Jeff: No. Darvish is still an elite pitcher and MLB GM’s will see that. In a weak pitching market this offseason, Darvish will get paid. When healthy, Darvish has consistently been an extremely effective pitcher with some of the best strikeout stuff in baseball. With baseball’s emphasis on strikeouts, Darvish’s career 11 K/9 will still be extremely appealing.

Who will be the biggest surprise this winter?

Jake: Mariners. Jerry Dipoto is already making trades, and I see some more in the future. They need pitching and outfield depth. Expect the Mariners to be somewhat surprising spenders and possible an Otani suitor.

Kevin: Orioles. The Orioles have a mix of solid veterans and young talent. But being in the AL East they will have a hard time keeping up with Boston and NY. Baltimore has one of the lowest payrolls in the league and are in need of pitching and an outfield bat. Baltimore has the chance to surprise some people with the potential signing of Yu Darvish or J.D. Martinez.

Matt: Blue Jays. The Blue Jays were not quite what people expected of them last year, so don’t be surprised if they go out and and spend a good amount of money. Also be on the lookout for Josh Donaldson to possibly be moved as there are teams that would love to have his MVP caliber play.

DJ: Rangers. The Rangers have an aggressive general manager and money to spend. If they could trade some young talent for Stanton and take on a portion of his deal, maybe they could bring TCU alum and Austin resident Jake Arrieta to Arlington. The Rangers have had success in this decade and they want to get back to the postseason after a bad 2017. If not Arrieta and Stanton, Darvish could return to Texas and bring Otani with him.

Sam: The biggest surprise will be Shohei Otani signing with the Mariners. Everyone thinks he’ll be going to the Yankees, but the Mariners have a history of bringing in Japanese superstars who’ve done well.

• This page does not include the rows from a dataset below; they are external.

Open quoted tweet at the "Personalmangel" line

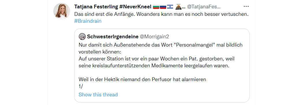(160, 45)
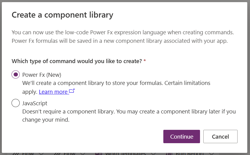Click the "Power Fx (New)" option label text
Screen dimensions: 250x155
[42, 75]
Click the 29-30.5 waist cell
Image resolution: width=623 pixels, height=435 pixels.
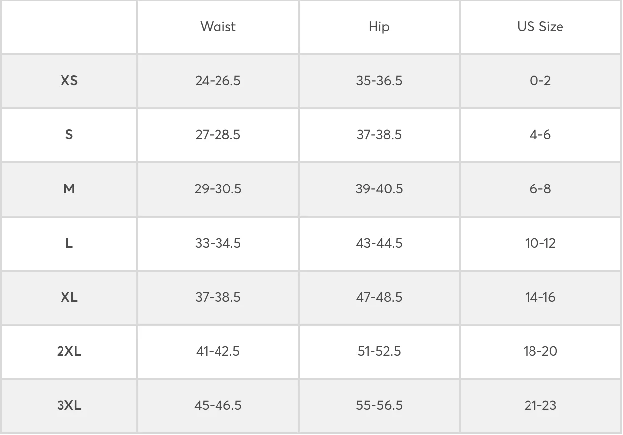218,189
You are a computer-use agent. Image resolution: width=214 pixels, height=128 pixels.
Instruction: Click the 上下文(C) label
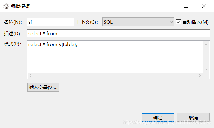coord(87,22)
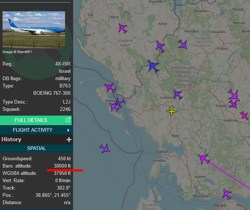Image resolution: width=250 pixels, height=210 pixels.
Task: Click the purple aircraft with magenta track line
Action: coord(203,159)
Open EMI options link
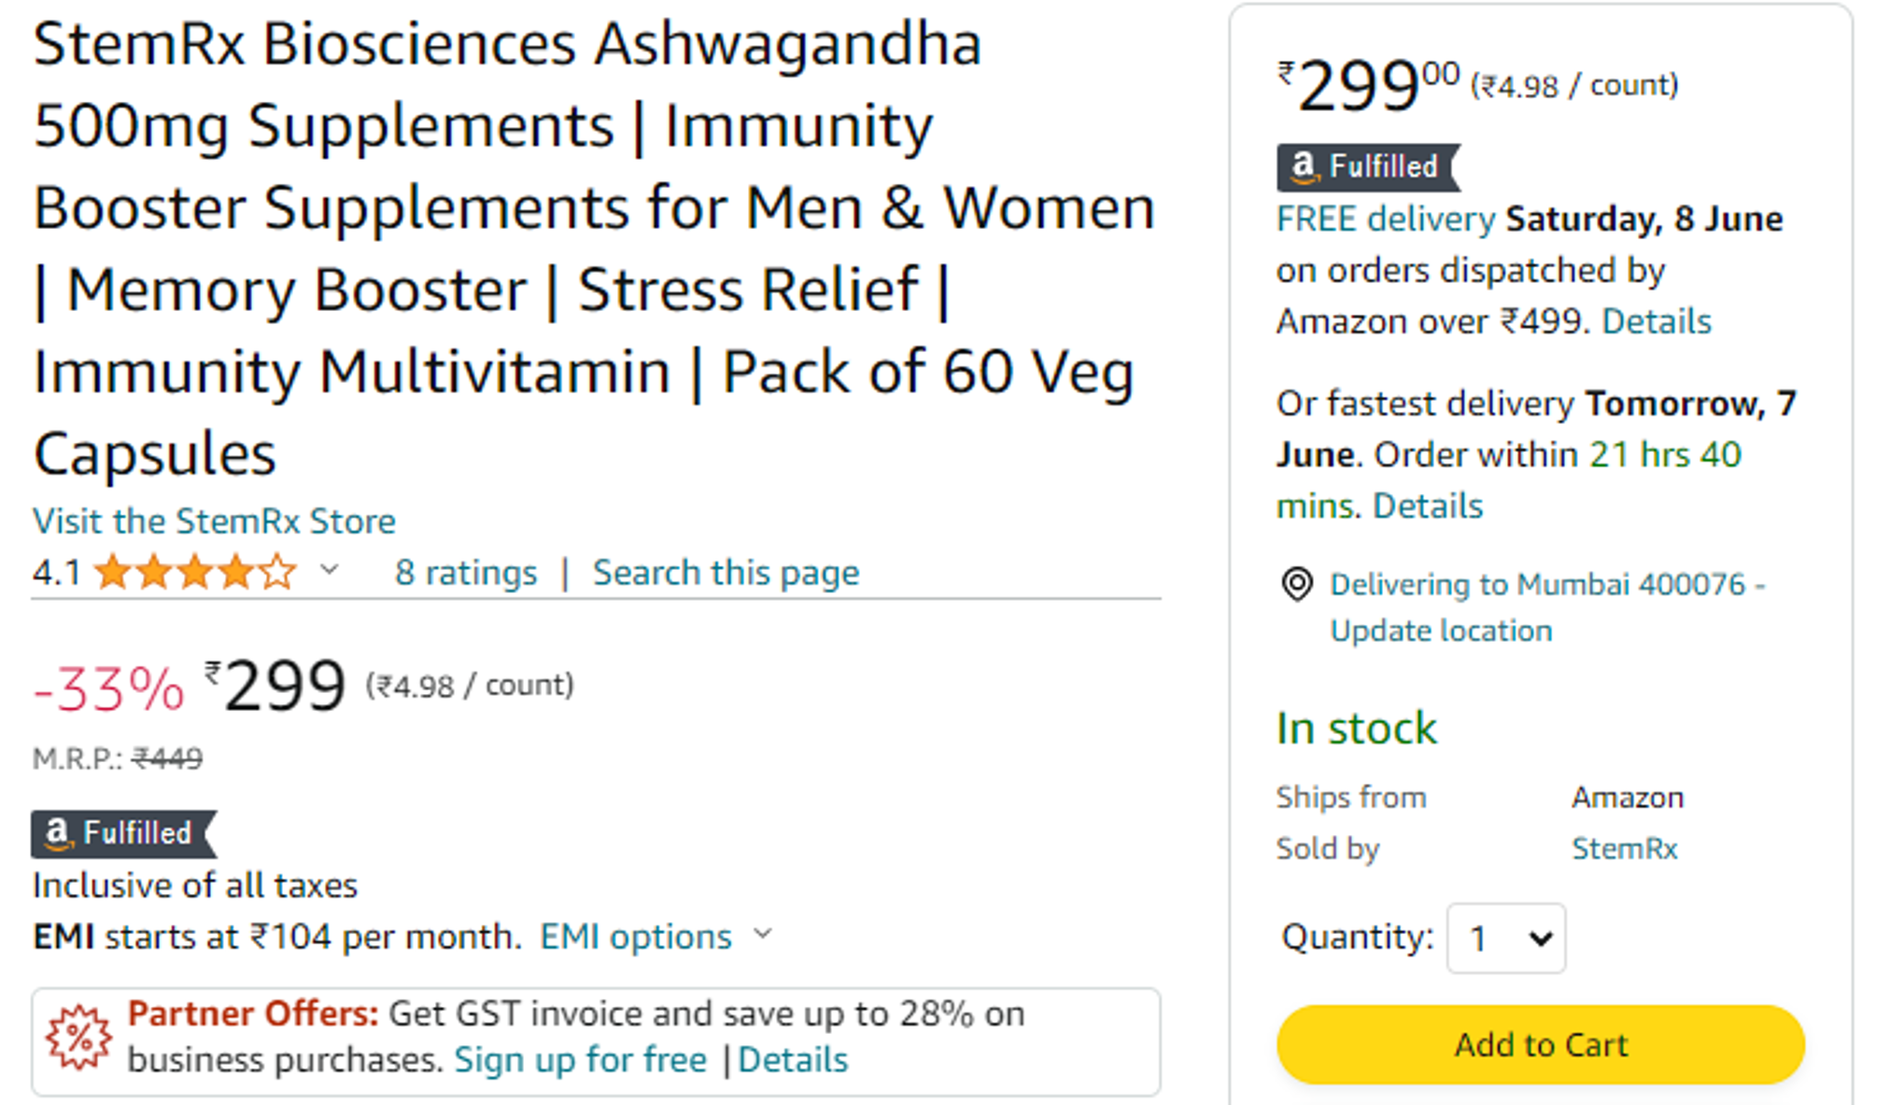The width and height of the screenshot is (1890, 1105). [636, 936]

Jeff: Yankees. With the Yankees success in the past year, Brian Cashman is ready to transition from bringing in young players to win now mode. The Yankees also have come into more money to work with because of CC Sabathia’s contract expiring. They will undoubtedly be in the Otani sweepstakes. They also have question marks at third with Chase Headley and in the outfield with the albatross contract of Ellsbury. In the rotation, Tanaka can opt out, Pineda’s contract has expired, and they must decide whether or not to resign Sabathia. Betances has also been mentioned as a possible trade candidate, but I don’t expect them to mortgage their future this offseason.

Would you give JD Martinez 7 years/ 210 million dollars?

Jake: No, players lose their value pretty quickly once they hit their mid-30s. The signings of Jayson Werth, Jacoby Ellsbury, Albert Pujols will be in the back of the minds of all GM’s looking at him.

Kevin: No. As good as he is, Martinez will most likely perform at this level of play for 2-3 years max. After that, he’ll probably turn into a mediocre DH that is swimming in cash.

Matt: No. Don’t get me wrong, when he is healthy, JD Martinez is one of the best hitters in the MLB. Martinez has had his share of injuries though, and his defense is not stellar. If he was 27 or 28, I would definitely consider this contract.

DJ: Why not? It’s just money. Since Big Papi retired, Hanley hasn’t delivered the goods at DH in Boston. Dombrowski would overpay for Martinez.

Sam: No. That’s a lengthy contract for a guy that’s reached his peak years. Most of those seven years would be met with declining production from an aging outfielder. At his age, he’s worth a four-year deal. Five at most.

Jeff: No. I would not offer the massive contract Martinez is looking for under agent Scott Boras. JD Martinez is a power bat in his 30’s who doesn’t hit extremely well for contact. He is the exact type of player who can potentially decline dramatically. His defense is also below-average in the outfield, so as he gets older, he will most likely have to be relegated to a DH spot. As much as I enjoyed having him last year as a D-Backs fan, I would not be willing to take on the long-term contract he is expecting.